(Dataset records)
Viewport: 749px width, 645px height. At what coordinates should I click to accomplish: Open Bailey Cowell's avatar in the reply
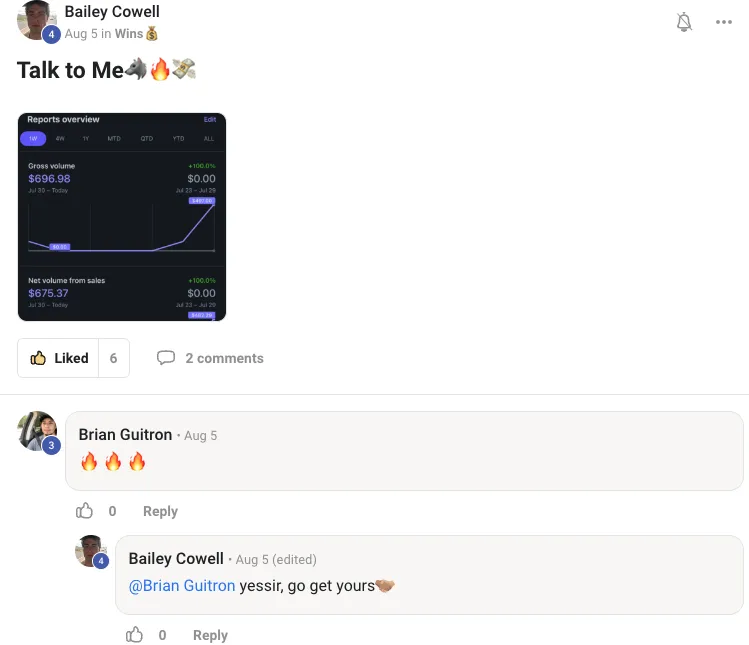click(90, 551)
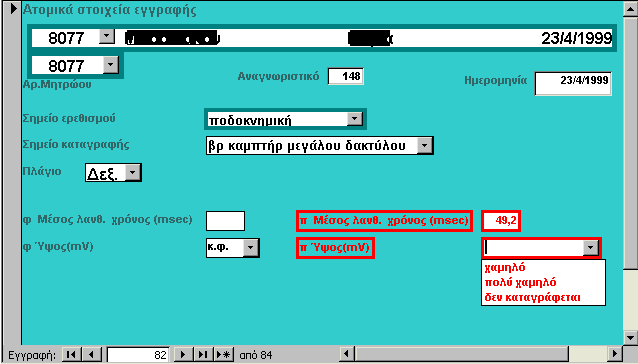Open the Σημείο καταγραφής dropdown arrow
The image size is (638, 364).
point(425,145)
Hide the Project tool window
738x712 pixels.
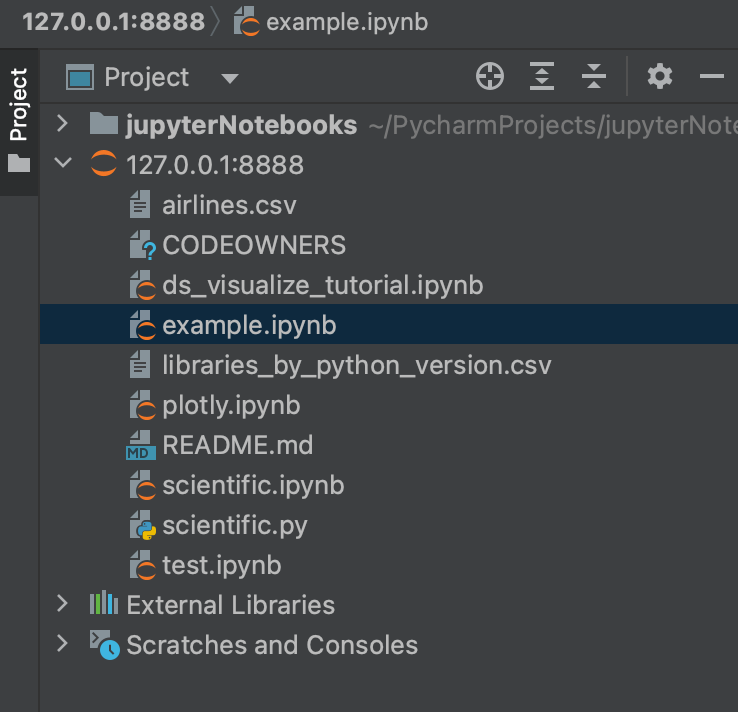point(711,76)
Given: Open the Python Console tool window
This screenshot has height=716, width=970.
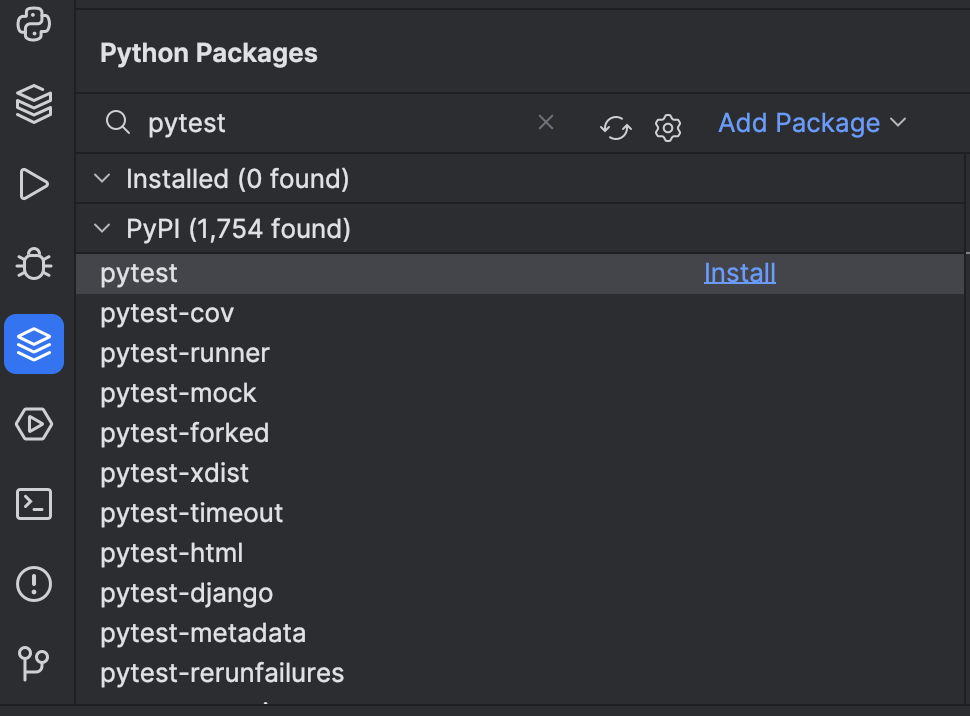Looking at the screenshot, I should [35, 24].
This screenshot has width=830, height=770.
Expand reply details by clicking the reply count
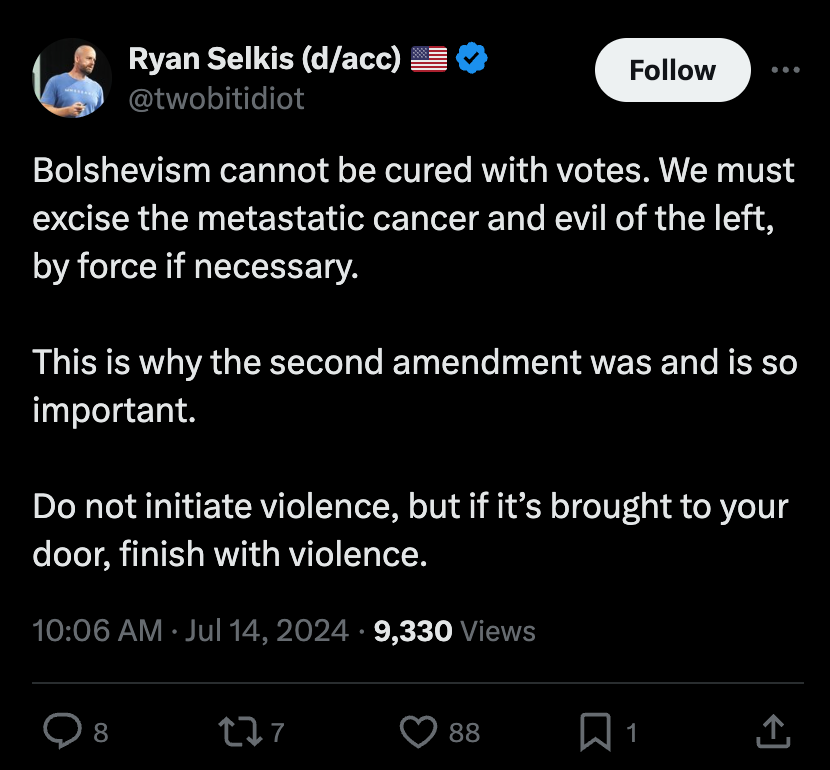pos(100,733)
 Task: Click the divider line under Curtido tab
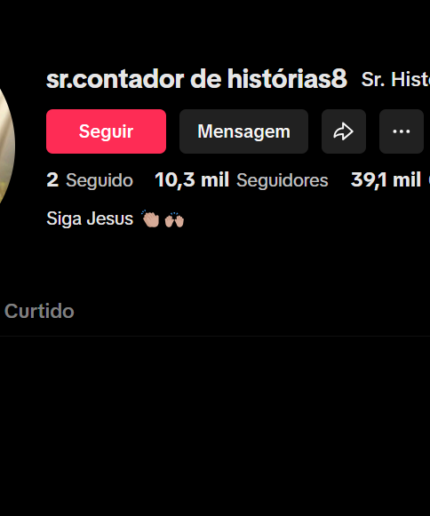point(215,337)
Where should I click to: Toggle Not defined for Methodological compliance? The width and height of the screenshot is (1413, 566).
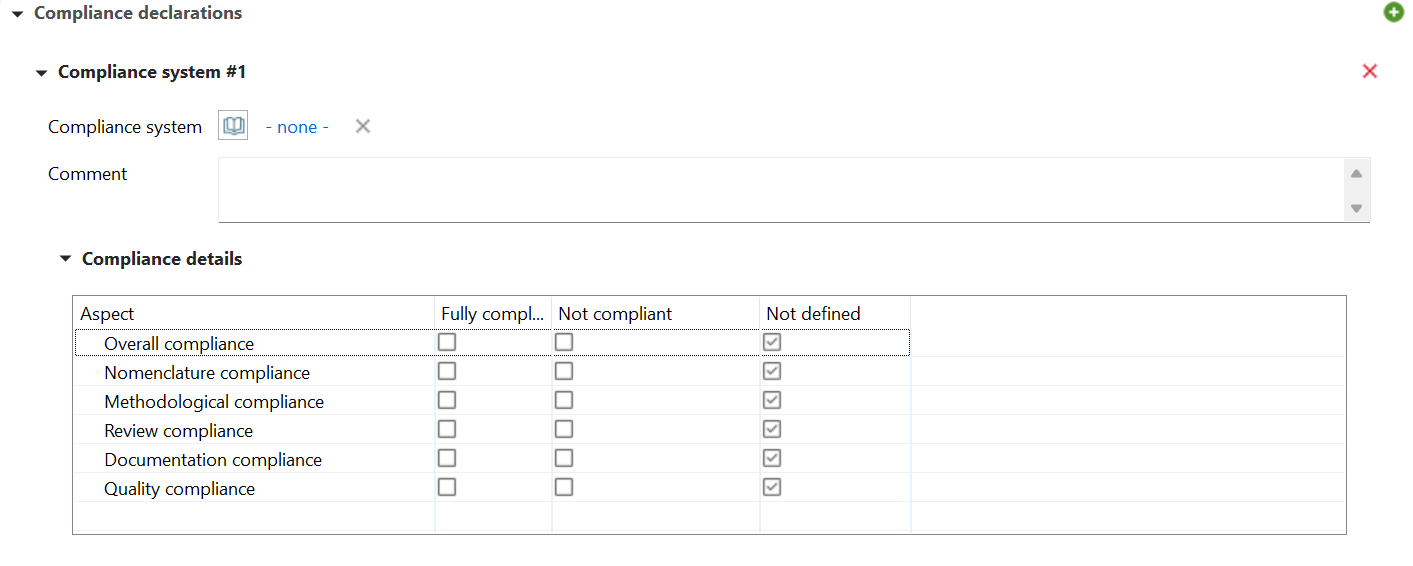(772, 400)
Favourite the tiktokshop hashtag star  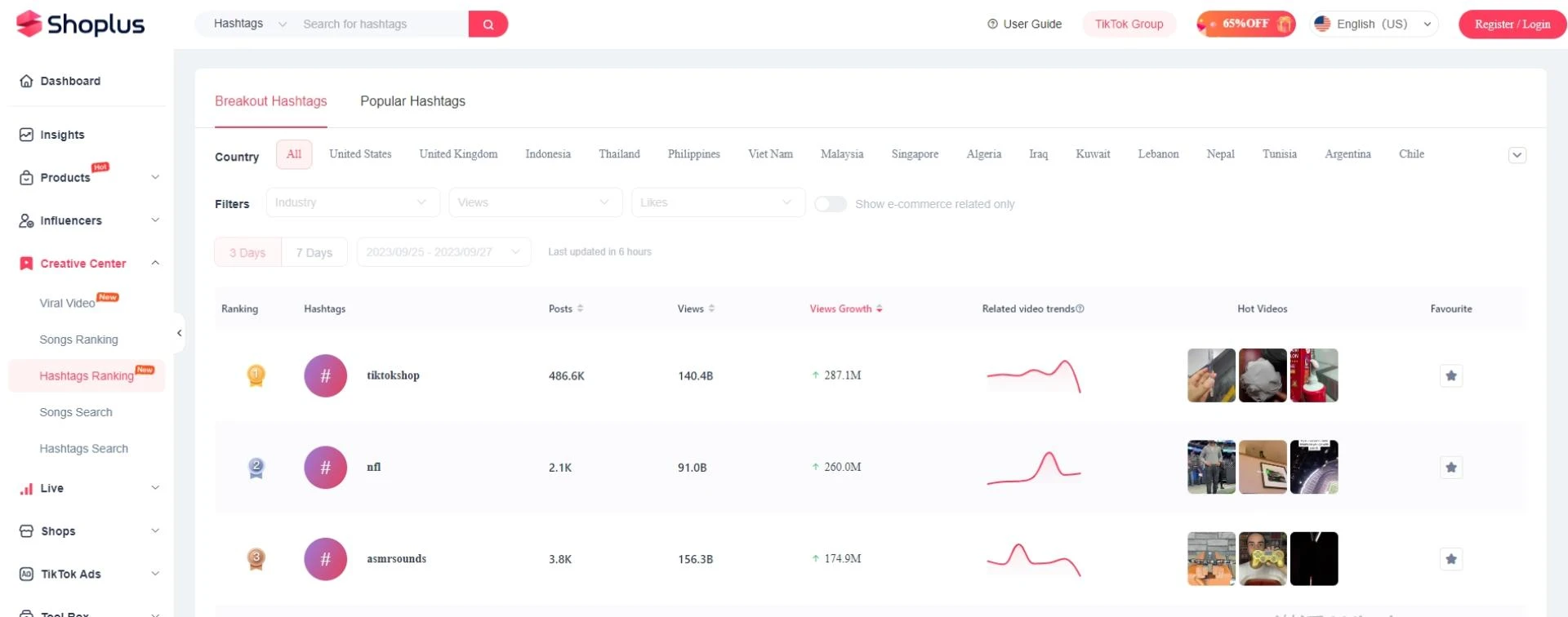tap(1450, 375)
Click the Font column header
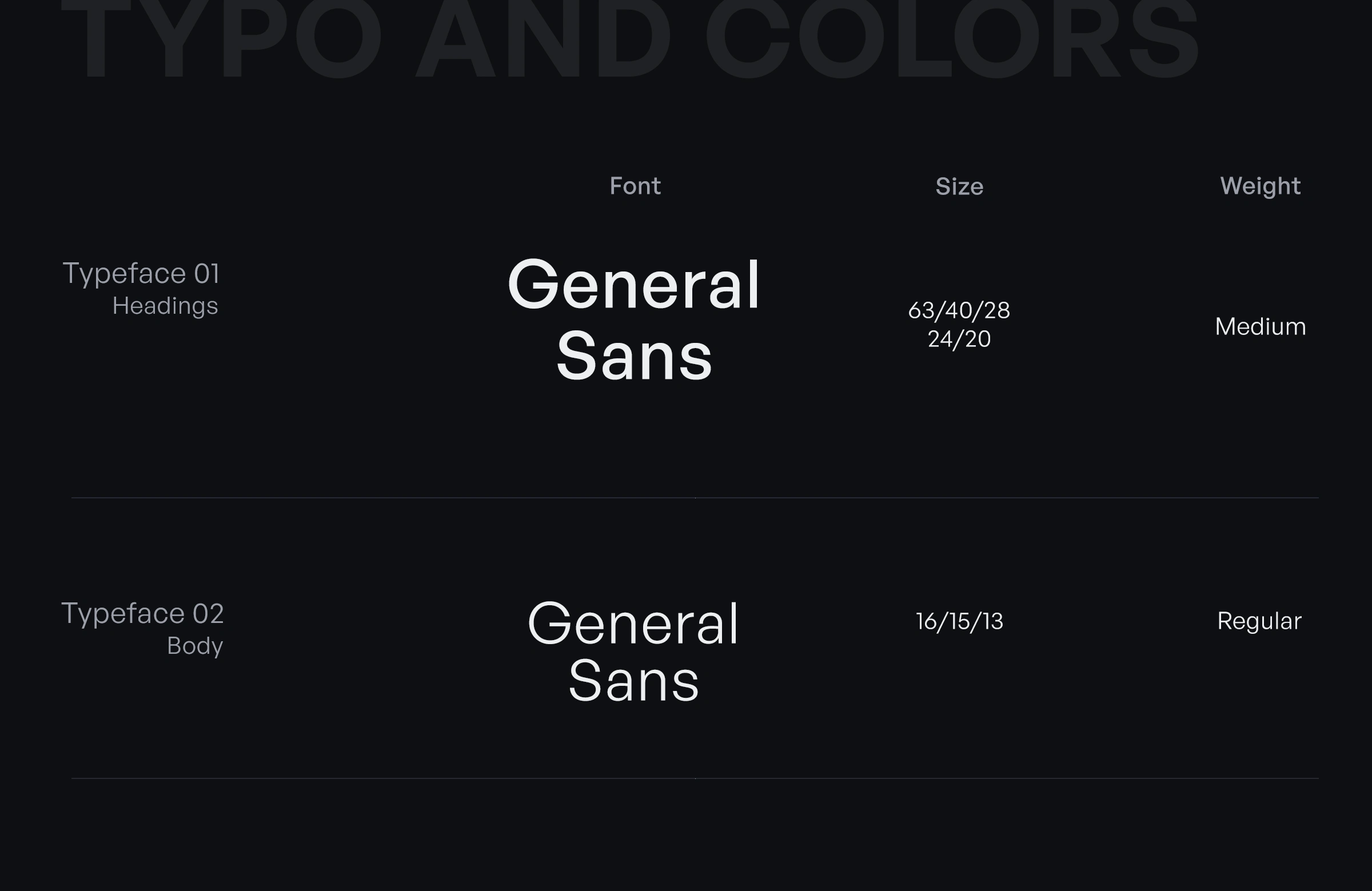The width and height of the screenshot is (1372, 891). coord(635,186)
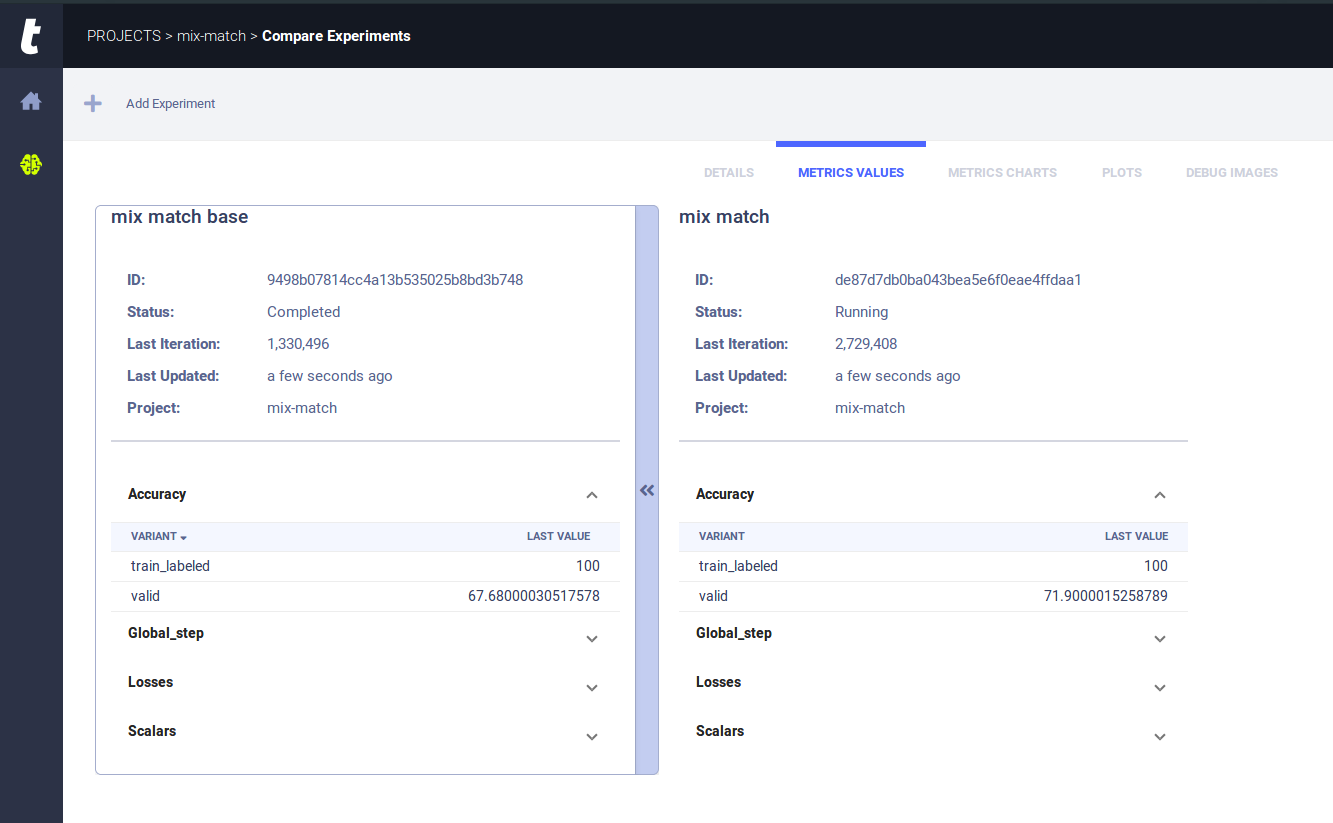Collapse panel using double-chevron arrows
The height and width of the screenshot is (823, 1333).
pos(647,490)
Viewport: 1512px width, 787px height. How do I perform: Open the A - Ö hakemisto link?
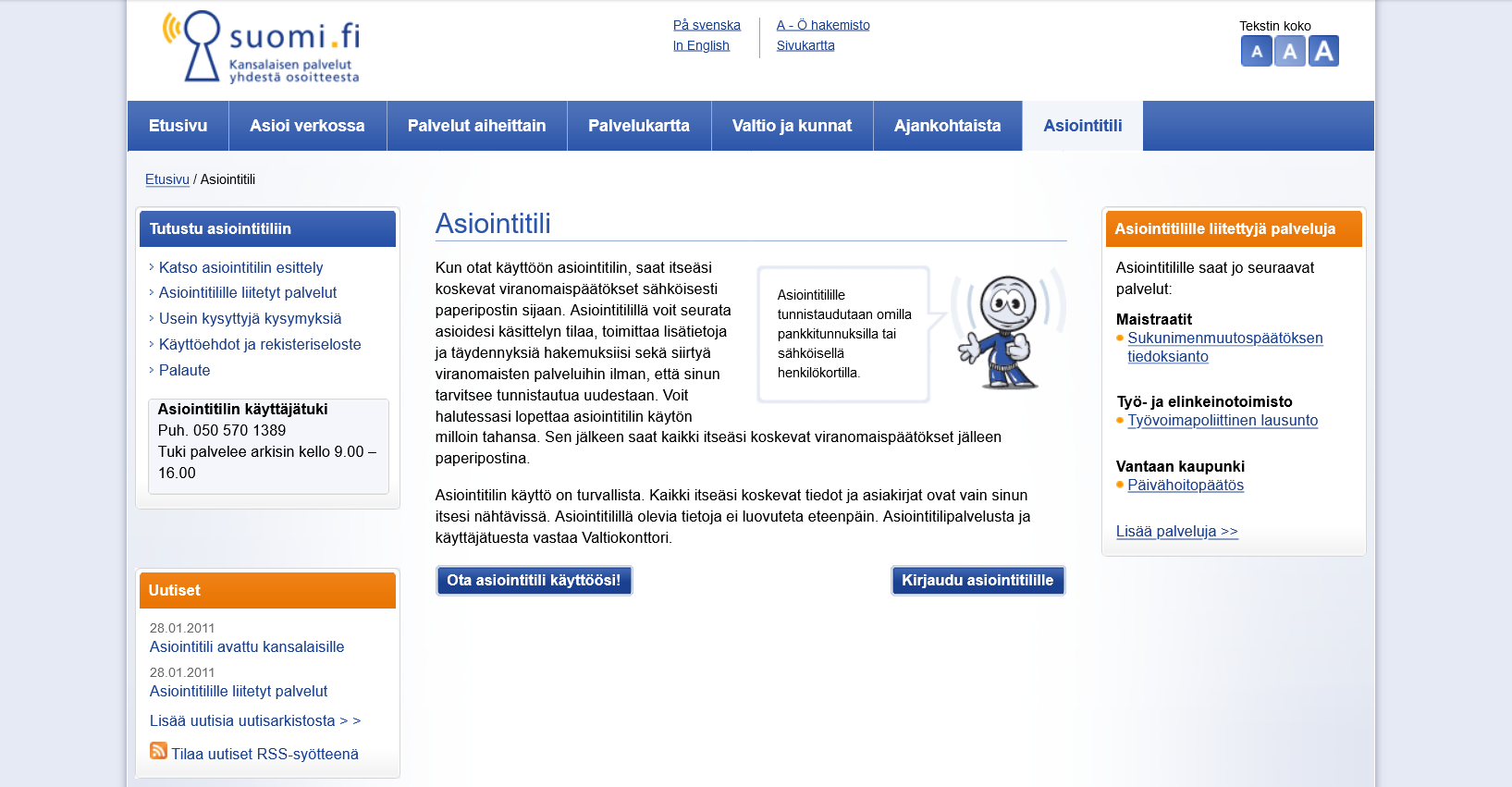(822, 25)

* Action item
Say the number of data lines holding "window", without any other words.

* Answer box
2